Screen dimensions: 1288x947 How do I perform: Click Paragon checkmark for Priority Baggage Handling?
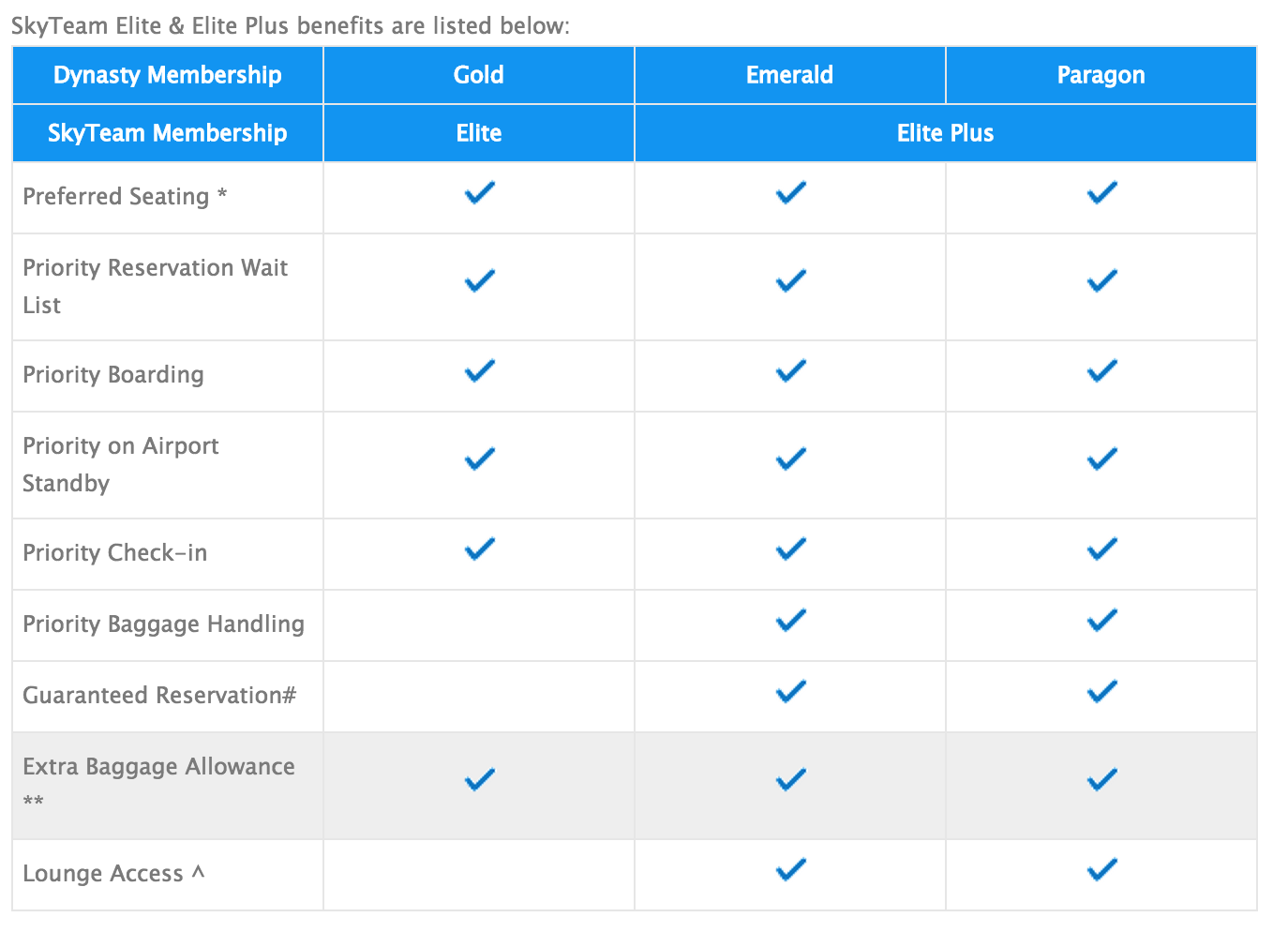(x=1101, y=621)
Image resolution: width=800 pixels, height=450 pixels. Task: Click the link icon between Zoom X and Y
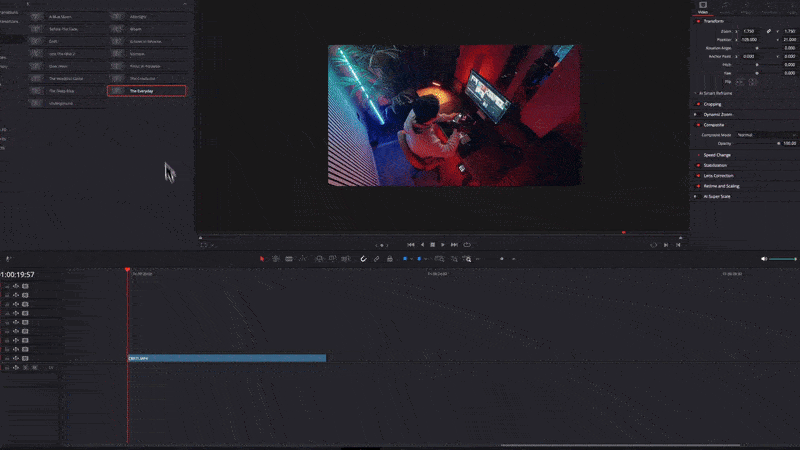769,31
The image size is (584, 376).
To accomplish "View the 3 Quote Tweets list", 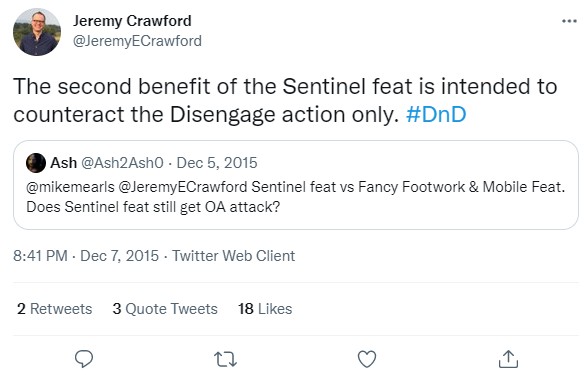I will 165,309.
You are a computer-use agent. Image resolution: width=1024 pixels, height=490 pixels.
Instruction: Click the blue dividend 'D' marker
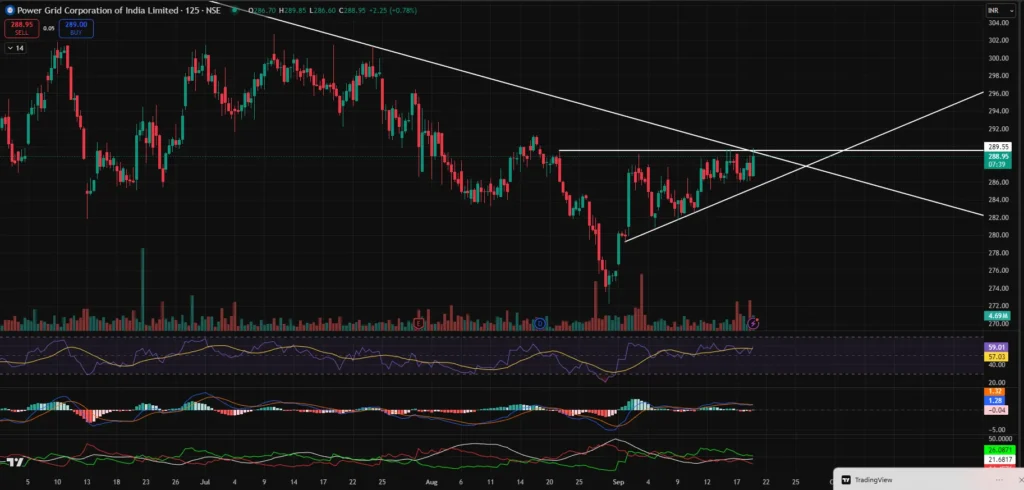(539, 323)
- - -
> ASSIGNED TASK: Exclude the pictures from the copy. Retype exactly the lines running from the one containing "You are a computer-use" through the last line of the listing.

> EXERCISE ANSWER:
You are a computer-use agent. Image resolution: width=1024 pixels, height=490 pixels.
Instruction: Click the blue dividend 'D' marker
(539, 323)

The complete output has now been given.